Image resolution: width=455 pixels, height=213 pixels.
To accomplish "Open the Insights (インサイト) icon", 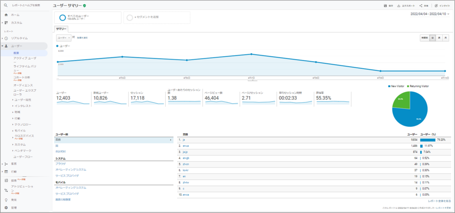I will [436, 6].
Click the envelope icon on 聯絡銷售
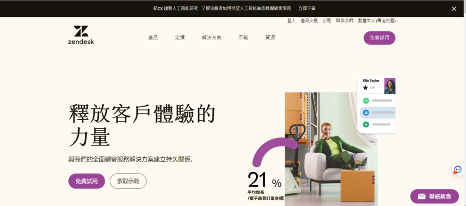The height and width of the screenshot is (206, 466). point(421,196)
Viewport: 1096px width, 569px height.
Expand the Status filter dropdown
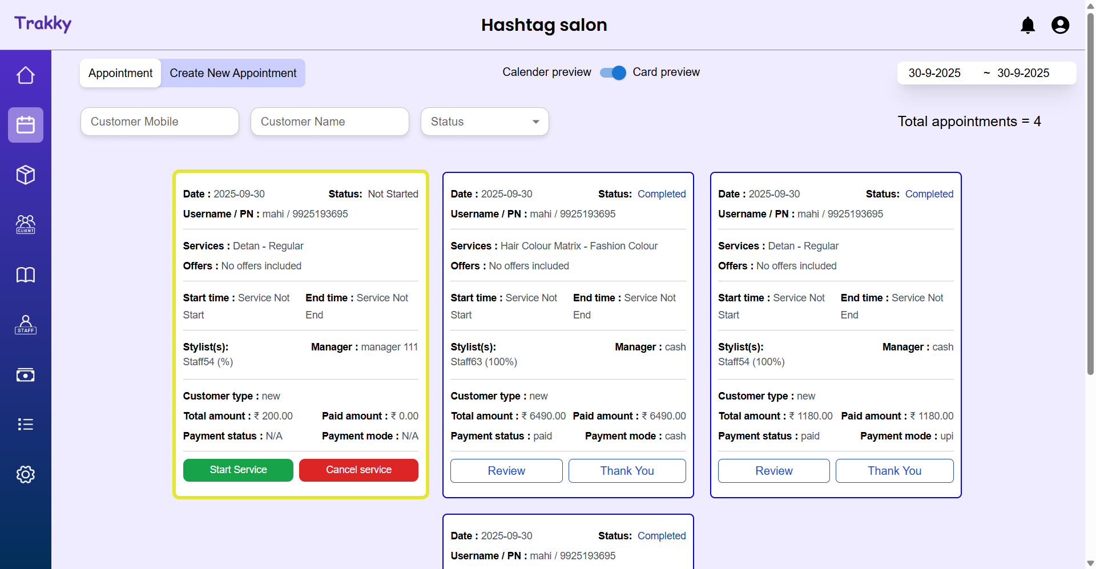tap(485, 122)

****

WHAT IS NEEDED
Print nothing except the lines from the one with "Viewport: 1096px width, 569px height." through the last line of the listing, exactly as written and with pictures removed.

RESULT
Viewport: 1096px width, 569px height.
Expand the Status filter dropdown
tap(485, 122)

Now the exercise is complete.